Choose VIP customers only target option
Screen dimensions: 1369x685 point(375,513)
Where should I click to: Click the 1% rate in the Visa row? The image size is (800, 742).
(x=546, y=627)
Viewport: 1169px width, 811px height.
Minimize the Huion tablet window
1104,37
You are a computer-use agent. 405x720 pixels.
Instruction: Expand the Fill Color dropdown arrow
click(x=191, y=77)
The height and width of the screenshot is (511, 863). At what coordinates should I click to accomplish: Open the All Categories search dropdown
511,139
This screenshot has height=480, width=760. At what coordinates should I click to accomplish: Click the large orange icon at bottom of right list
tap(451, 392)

# [Directions for this task]
The required response is a complete, exact copy of the records.

# [Task response]
Choose VIP customers only target option
Screen dimensions: 1369x685 point(375,513)
Where should I click to: Click the 1% rate in the Visa row? The image size is (800, 742).
(x=546, y=627)
Viewport: 1169px width, 811px height.
Minimize the Huion tablet window
1104,37
You are a computer-use agent. 405x720 pixels.
Instruction: Expand the Fill Color dropdown arrow
click(x=191, y=77)
The height and width of the screenshot is (511, 863). At what coordinates should I click to accomplish: Open the All Categories search dropdown
511,139
This screenshot has height=480, width=760. At what coordinates should I click to accomplish: Click the large orange icon at bottom of right list
tap(451, 392)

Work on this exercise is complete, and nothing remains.